The aforesaid transaction is subject to receipt of requisite regulatory approval(s), as applicable.

The Company was a party to Share Purchase Agreement for the limited purpose of undertaking certain obligations viz., carrying business in ordinary course, not to sell business or assets otherwise than in ordinary case, not to alter the constitutional documents etc.,

Directors Responsibility Statement

The Board of Directors hereby confirms and declares that:

• in the preparation of final accounts for the year ended March 31, 2019 the applicable accounting standards had been followed;

• they had selected such accounting policies and applied them consistently and made judgments and estimates that are reasonable and prudent so as to give a true and fair view of the state of affairs of the Company at the financial year ended March 31, 2019 and of the profit of the Company for the year;

• they had taken proper and sufficient care for the maintenance of adequate accounting records in accordance with the provisions of Companies Act, 2013 for safeguarding the assets of the Company and for preventing and detecting fraud and other irregularities;

• they had prepared the accounts for the year ended March 31, 2019 on a ‘going concern basis;

• they had laid down internal financial controls to be followed by the Company and that such internal financial controls are adequate and were operating effectively;

• they had devised proper systems to ensure compliance with the provisions of all applicable laws and that such systems were adequate and operating effectively.

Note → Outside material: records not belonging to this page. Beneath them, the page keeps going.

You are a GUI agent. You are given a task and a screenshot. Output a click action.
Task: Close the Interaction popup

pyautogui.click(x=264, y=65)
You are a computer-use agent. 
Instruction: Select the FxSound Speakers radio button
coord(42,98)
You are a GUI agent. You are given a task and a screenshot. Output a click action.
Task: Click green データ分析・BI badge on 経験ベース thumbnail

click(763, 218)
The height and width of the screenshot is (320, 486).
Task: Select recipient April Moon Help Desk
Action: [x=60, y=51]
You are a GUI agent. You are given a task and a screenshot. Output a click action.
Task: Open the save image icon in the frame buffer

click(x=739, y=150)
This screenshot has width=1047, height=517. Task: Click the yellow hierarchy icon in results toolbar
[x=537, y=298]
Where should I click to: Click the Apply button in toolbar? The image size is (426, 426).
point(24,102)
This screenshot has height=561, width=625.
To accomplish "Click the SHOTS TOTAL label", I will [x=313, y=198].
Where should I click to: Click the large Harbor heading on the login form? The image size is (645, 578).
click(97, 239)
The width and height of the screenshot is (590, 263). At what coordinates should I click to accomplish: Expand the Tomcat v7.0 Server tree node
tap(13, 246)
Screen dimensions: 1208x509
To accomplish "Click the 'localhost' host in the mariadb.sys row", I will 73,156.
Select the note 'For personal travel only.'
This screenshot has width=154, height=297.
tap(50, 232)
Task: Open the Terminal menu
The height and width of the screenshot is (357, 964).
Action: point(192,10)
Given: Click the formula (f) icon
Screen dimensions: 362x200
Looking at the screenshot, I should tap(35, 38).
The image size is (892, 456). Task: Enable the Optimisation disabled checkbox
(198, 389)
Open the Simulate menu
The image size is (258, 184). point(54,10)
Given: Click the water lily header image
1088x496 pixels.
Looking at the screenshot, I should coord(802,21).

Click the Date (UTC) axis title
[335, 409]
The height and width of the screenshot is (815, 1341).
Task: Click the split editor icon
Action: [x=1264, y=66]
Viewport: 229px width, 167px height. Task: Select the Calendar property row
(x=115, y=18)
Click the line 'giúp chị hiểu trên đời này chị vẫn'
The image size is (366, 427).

• During the year under review, the Chairman & Managing Director of the Company has not received any remuneration or commission from the subsidiary company.

There were no significant material orders passed by the regulators or courts which would impact the going concern status of the Company and its future operations.

The Company has zero tolerance for sexual harassment at workplace and has adopted a policy on prevention, prohibition and redressal of sexual harassment at workplace in line with the provisions of the Sexual Harassment of Women at Workplace (Prevention, Prohibition and Redressal) Act, 2013 and the Rules thereunder for prevention and redressal of complaints of sexual harassment at workplace. Internal Complaints Committee (ICC) has been set up to redress complaints received regarding sexual harassment. All women employees (permanent, contractual, temporary, trainees) are covered under this policy.

• During the year, one complaint was filed under the Sexual Harassment of Women at Workplace (Prevention, Prohibition and Redressal) Act, 2013 and the respondent against whom the complaint has been filed has subsequently resigned from the services of the Company.


The Board of Directors wish to place on record their gratitude to the Central Government, Government of Andhra Pradesh, Government of Telangana, State Bank of India, Axis Bank Limited, Citibank N.A., BNP Paribas, JPMorgan Chase Bank N.A. and Bank of America N.A. for their continued support during the year.

The Board of Directors wish to convey their thanks to the valued customers and dealers for their continued patronage and place on record their appreciation of the contribution made by all the employees during the year under review.